GIVEN EXERCISE 1 —
Please read the passage below about Gallagher's early musical years and decide whether each statement agrees with it, answering yes or no and quoting the exact words that settle it. (a) At age 12, Gallagher appeared on the cover of The Cork Examiner. (b) Gallagher had no trouble getting a bass guitar locally. (c) George Jones, from Van Morrison's band, encouraged Gallagher to go north.
GIVEN EXERCISE 2 —
Write the next part of the passage about Gallagher's early musical years, picking up right after its final sentence.

At the local library the preteen Gallagher found out more about the performers who would provide a guide. “I just read all of it,” he later recalled. “The image of pop artists was very bland, it was a long way from Bobby Vee to Big Bill Broonzy and I could see the difference. There were guys determined to play the music throughout their life and to improve and learn.”
At 12, Gallagher grinned on the cover of local rag The Cork Examiner as an acoustic guitar-toting talent show winner. Soon after, brandishing his first electric guitar, he came up against opposition from the Christian Brothers at his secondary school, North Monastery, when asked to fill in playing whatever he wanted at a school variety concert. “They went absolutely insane,” remembered Gallagher’s younger brother Donal. ”They felt he had played the devil’s music.”
Unable to get a bass guitar locally “for love or money”, Gallagher had to defer forming the power trio format he preferred (inspired by Liverpool’s Big Three and Johnny Kidd’s Pirates) for most of his career. But his distinctive locks and rocking approach caused controversy when he let loose with The Impact on Irish broadcaster RTÉ’s Pickin’ The Pops show in April 1965, with a ballistic version of Larry Williams’ Slow Down.
Playing in showbands allowed Gallagher to travel further afield, playing American airbases in Madrid and the clubs where The Beatles had cut their teeth in Hamburg. Opening up to new, American-bred audiences, he saw the potential for rocking the blues with his own single-minded ferocity back home. Encouraged to go north by his pal George Jones from Van Morrison’s band, Gallagher found Belfast – outside the remit of the censorious Federation Of Irish Musicians – enabled his musical ambitions to be realised.

RAW DATA —
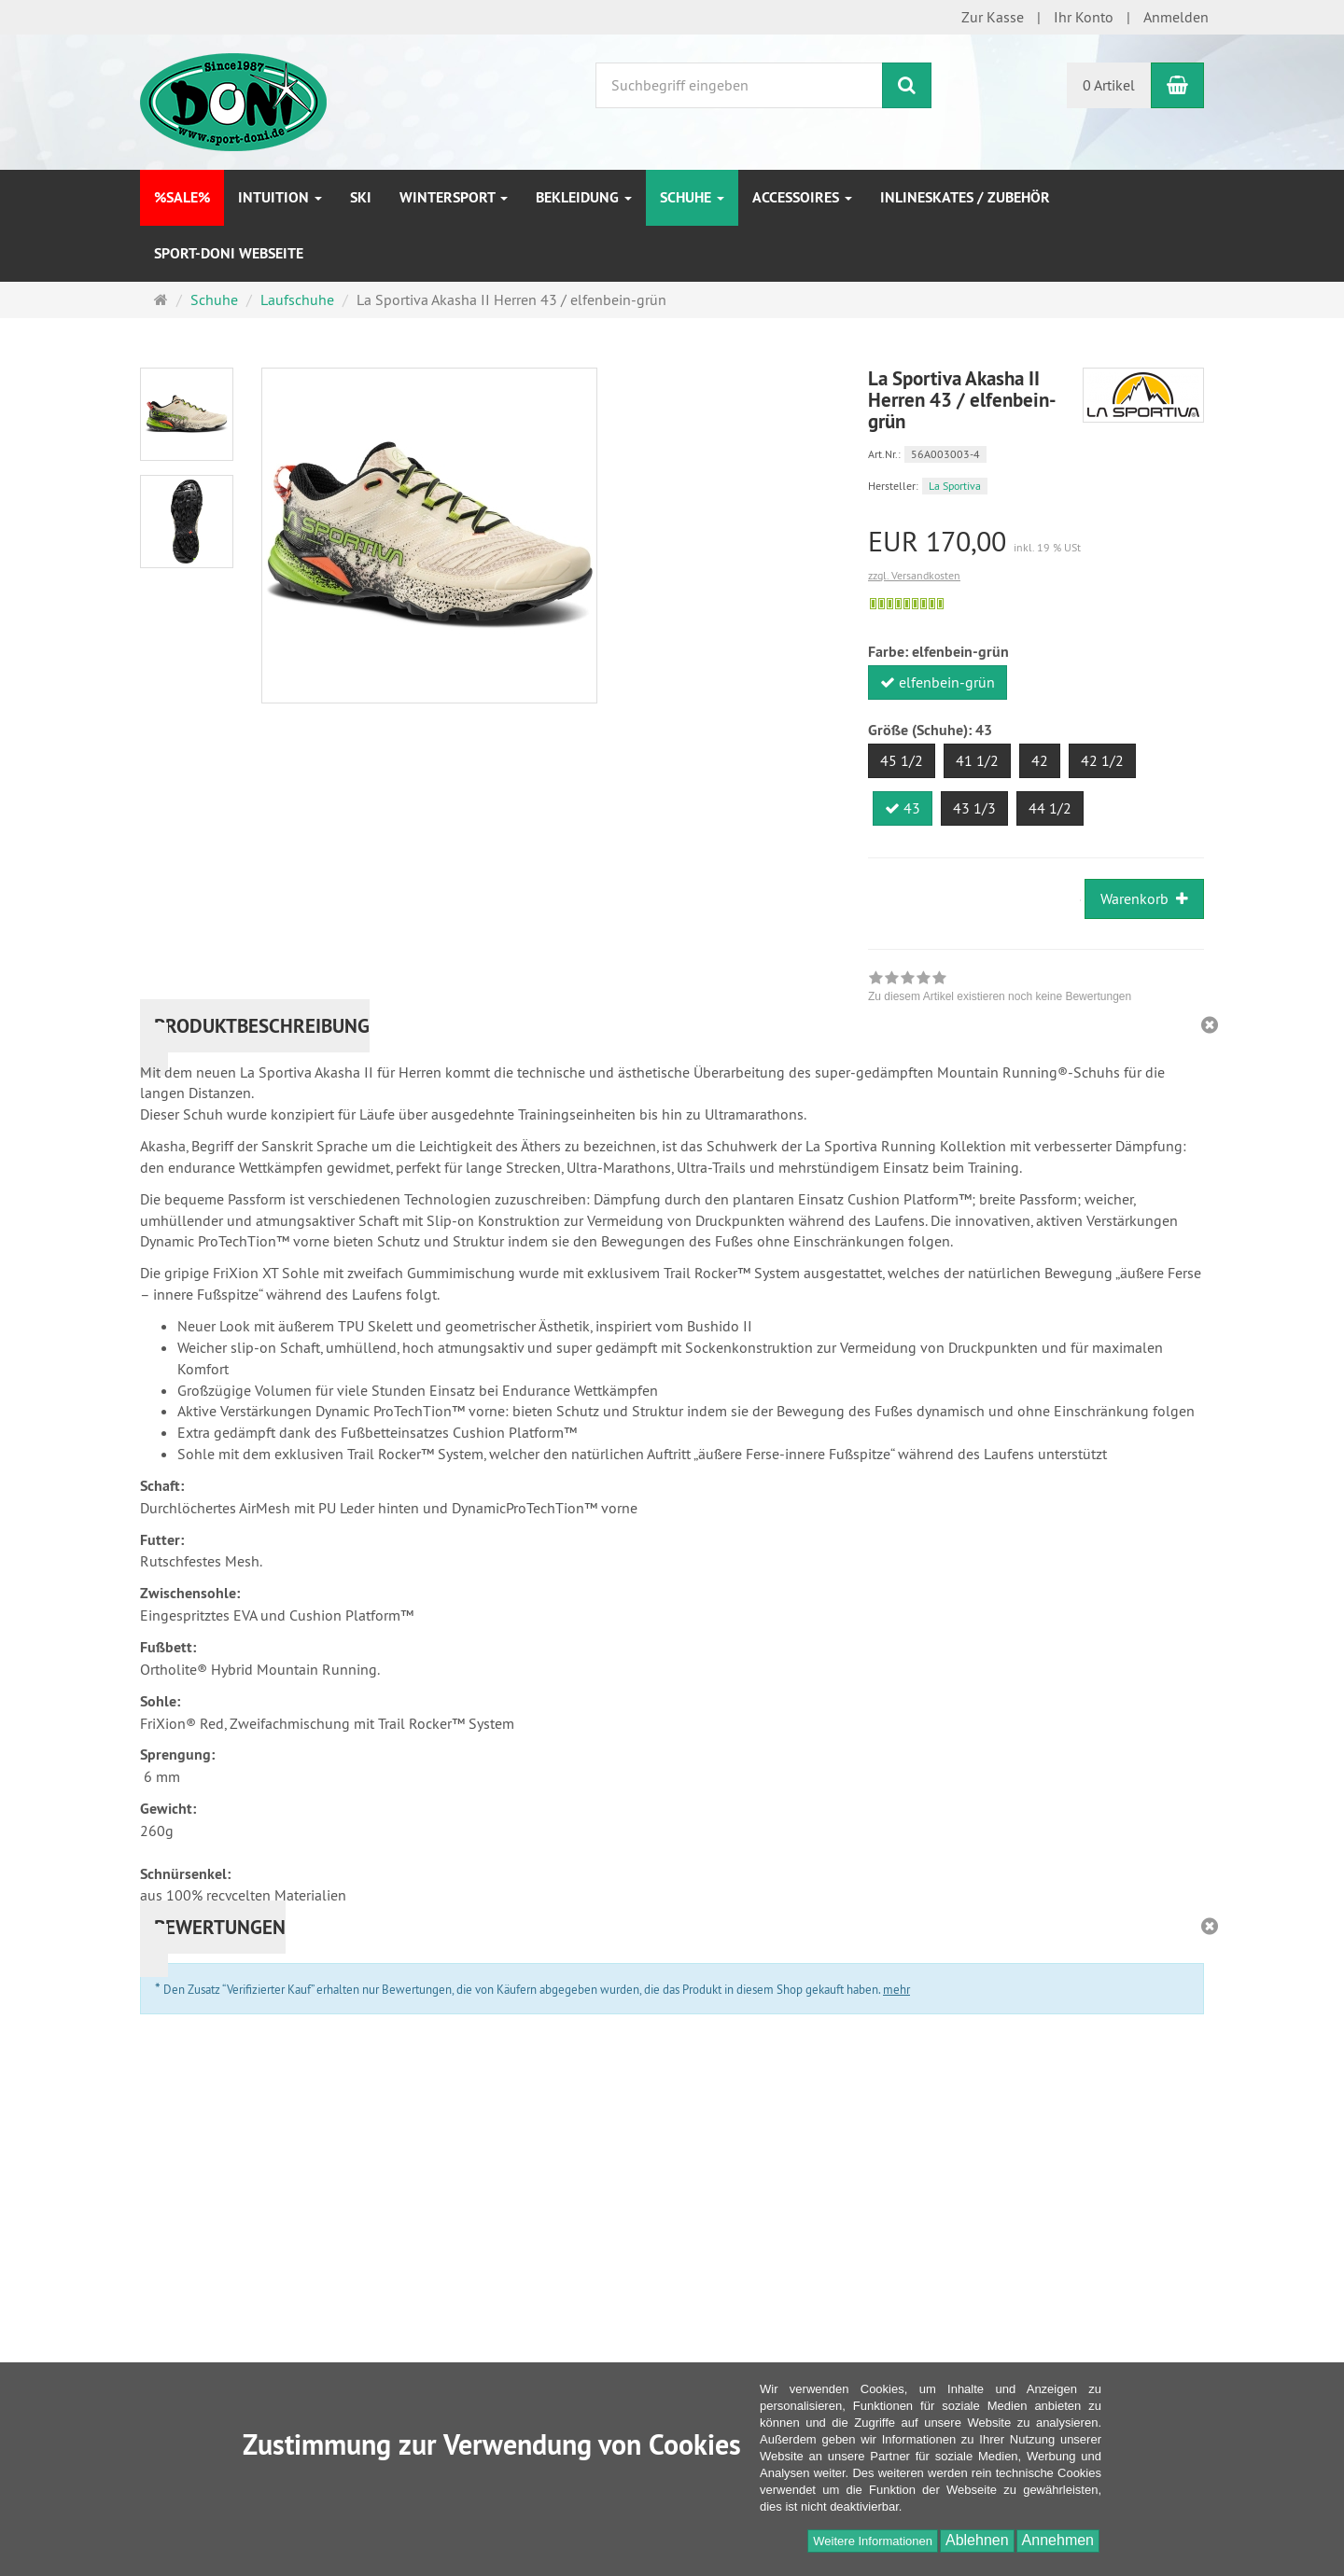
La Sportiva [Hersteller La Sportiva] (955, 486)
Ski (360, 197)
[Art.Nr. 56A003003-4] (1036, 453)
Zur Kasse (992, 16)
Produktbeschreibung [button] (262, 1025)
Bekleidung (584, 197)
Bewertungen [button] (220, 1927)
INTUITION (280, 197)
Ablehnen (977, 2540)
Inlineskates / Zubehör (965, 197)
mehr (896, 1989)
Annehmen (1058, 2540)
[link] (999, 989)
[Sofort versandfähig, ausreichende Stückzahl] (906, 603)
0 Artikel (1109, 85)
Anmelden (1176, 16)
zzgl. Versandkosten (914, 575)
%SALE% (182, 197)
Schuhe (692, 197)
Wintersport (453, 197)
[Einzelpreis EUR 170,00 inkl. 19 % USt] (1036, 541)
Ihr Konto (1083, 16)
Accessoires (802, 197)
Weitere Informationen (872, 2541)
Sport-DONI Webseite (228, 253)
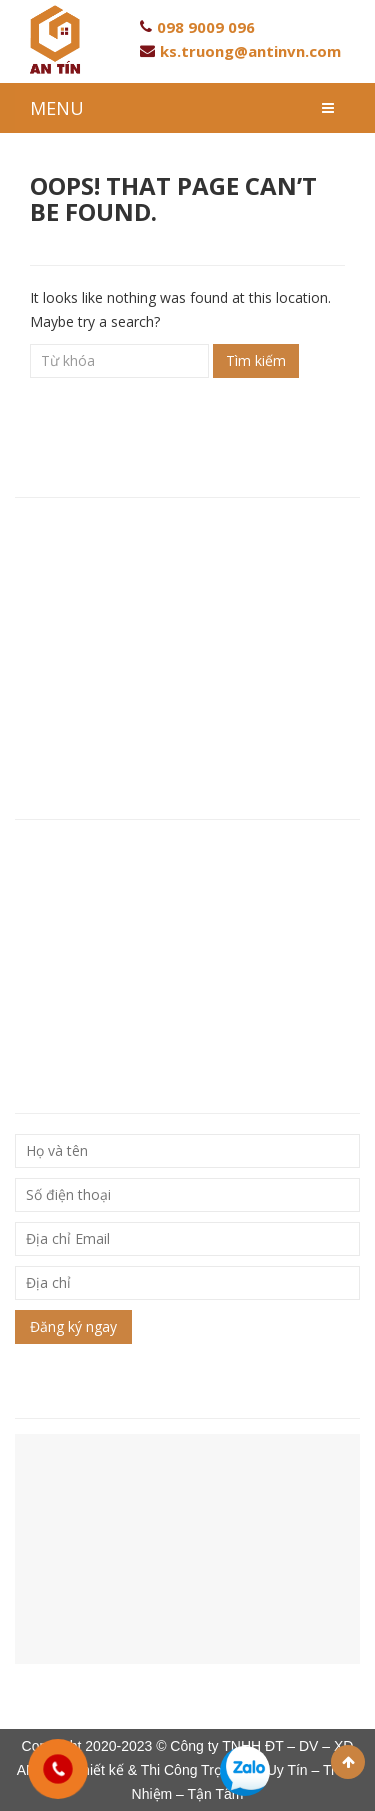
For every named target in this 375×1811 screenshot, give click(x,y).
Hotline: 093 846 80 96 (93, 612)
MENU (57, 108)
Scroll (348, 1762)
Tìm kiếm (256, 360)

WRITTEN RESPONSE 1 —
(a) Yes: "At 12, Gallagher grinned on the cover of local rag The Cork Examiner as an acoustic guitar-toting talent show winner."
(b) No: "Unable to get a bass guitar locally “for love or money”"
(c) Yes: "Encouraged to go north by his pal George Jones from Van Morrison’s band"

WRITTEN RESPONSE 2 —
Making Belfast his base in 1967 was a brave move. The city had become an R&B hotbed in the wake of the devastation Van Morrison had wreaked on the local scene with Them. Moore remembered The Maritime’s Club Rado where Taste took up residency as “a very dangerous club, there was always a couple of gangs waiting outside, you were dicing with death just to see a band there”.
And yet Gallagher won over all he encountered.
A force of nature on stage, soft spoken and unfailingly polite off, his fearless devotion to the transcendent power of his musical calling was steadfast. While Gallagher’s oft overlooked lyrics connected him to Ireland’s rich historical store of poetic myth and legend, his practical, down to earth, hard grafting man of the people ethos was no pose.
In the most direct manner possible, he had opened the hearts and minds of his countryfolk to the better parts of themselves. Despite his sad end, haunted by illness, personal demons and exile longing, Gallagher’s great, lasting gift to the land that bred him was to smash through the borders that tied Ireland to a ruinous past. And 20 years on, the president’s words were well-aimed – Gallagher’s homeland still owes him a huge debt.